“Four Decades” celebrates John Ollman’s captaincy of the blue chip gallery, Fleisher-Ollman. With some 90 works of drawing, painting and sculpture by acclaimed self-taught artists (and contemporary artists influenced by them) as well as antique craft works by native Americans and Pre-Columbians on display, the show is museum quality.
Ollman and the gallery were early champions of art by outsider artists (now called “self-taught”) and this exhibit demonstrates the appeal of the work. With bright colors, concrete imagery and often mesmerizing patterning, the works by these artists communicate as directly (and sometimes as subliminally) as advertising. This is narrative art, and whether the story the artist meant to tell is clear or not, the works communicate the urgency of the need to tell the story. These were not works worried over in the making with erasure marks in evidence – they poured out with confidence.
William Hawkins’ thick, muscular painting “Trail Riders,” from 1982, just one example, shows two tiny cowboys on horseback in a mountainous landscape. What sounds like a quintessential image of the American West is transformed by Hawkins into something moody, ominous and dream-like. With undulating horizontal stripes of blue, black and white as the land; huge black almost-abstract birds in the sky; and cartoonish twin red mountain peaks in the background, this work is a turgid piece that wears its makers dark vision as clearly as it wears his signature in big block letters at the bottom.
It’s great to see Hawkins, James Castle, Horace Pippin, Howard Finster and others represented in this mix. And the price list for the show (from modest 4-figure prices to astounding 6-figures for some works) demonstrates how the art world and the art market have embraced these once-marginal figures and now consider them essential to the history of art. It’s also great to see contemporary street artist Phil Frost in this mix. Frost’s installation “Open Heart Ascension” uses pattern painting to anoint and beautify a phalanx of found objects (nine glass water jugs and a hand-made pallet on which they sit). The piece complements the highly patterned native American works in the show and it relates well to James Castle’s decorative drawings on found scraps of paper and cardboard.
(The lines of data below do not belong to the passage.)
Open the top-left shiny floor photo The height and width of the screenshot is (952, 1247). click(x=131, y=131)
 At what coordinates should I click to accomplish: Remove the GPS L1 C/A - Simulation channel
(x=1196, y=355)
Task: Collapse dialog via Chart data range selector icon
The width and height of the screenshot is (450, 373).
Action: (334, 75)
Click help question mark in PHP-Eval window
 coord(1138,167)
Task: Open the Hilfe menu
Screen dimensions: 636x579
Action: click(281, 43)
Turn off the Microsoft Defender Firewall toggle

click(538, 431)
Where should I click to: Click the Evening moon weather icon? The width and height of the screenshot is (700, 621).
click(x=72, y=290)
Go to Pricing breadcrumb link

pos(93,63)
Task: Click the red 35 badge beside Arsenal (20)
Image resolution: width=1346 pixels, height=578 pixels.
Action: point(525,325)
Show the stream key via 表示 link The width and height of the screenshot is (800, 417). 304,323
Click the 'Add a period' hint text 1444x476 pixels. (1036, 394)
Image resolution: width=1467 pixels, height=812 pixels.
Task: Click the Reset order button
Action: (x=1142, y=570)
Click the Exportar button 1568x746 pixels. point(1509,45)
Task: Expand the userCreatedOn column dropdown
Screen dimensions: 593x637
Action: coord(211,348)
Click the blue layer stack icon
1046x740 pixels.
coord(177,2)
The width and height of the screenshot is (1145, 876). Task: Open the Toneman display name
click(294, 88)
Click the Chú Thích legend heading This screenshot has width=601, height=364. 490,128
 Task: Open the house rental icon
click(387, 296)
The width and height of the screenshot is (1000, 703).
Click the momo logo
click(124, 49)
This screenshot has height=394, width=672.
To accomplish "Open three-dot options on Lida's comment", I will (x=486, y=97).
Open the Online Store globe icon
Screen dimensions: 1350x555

In a move that recalls the eccentric hodgepodge installations of Alfred Barnes, Ollman has set out some Pennsylvania Dutch decorative works (a chest, some Fraktur drawings) and Peruvian and Native American vessels in the gallery (see picture). The idea that art is a stream flowing through cultures and times, with universal human loves and concerns (nature, decoration, spirituality) is argued persuasively.
Ollman began his career at the Janet Fleisher Gallery at a time when employers advertised jobs in the newspapers and applicants hand-wrote cover letters to apply. In a nice touch, you can see Ollman’s application cover letter from 1970 in a small frame on the wall near the gallery office. It’s both history lesson and encouragement for anyone wanting to launch a career in a gallery today. Just put your hat in the ring, have some confidence, and give it a try. Good galleries steer a path into new waters and in recent years Fleisher-Ollman has become known for mining the local emerging artist scene. The gallery’s annual emerging artist invitational, coming this December, is another must-see exhibit.
>>”Four Decades,” to Nov. 22. Gallery talk by John Ollman, Nov. 13, 3 pm. Fleisher-Ollman Gallery, 1616 Walnut St., Suite 100. 215 545 7562.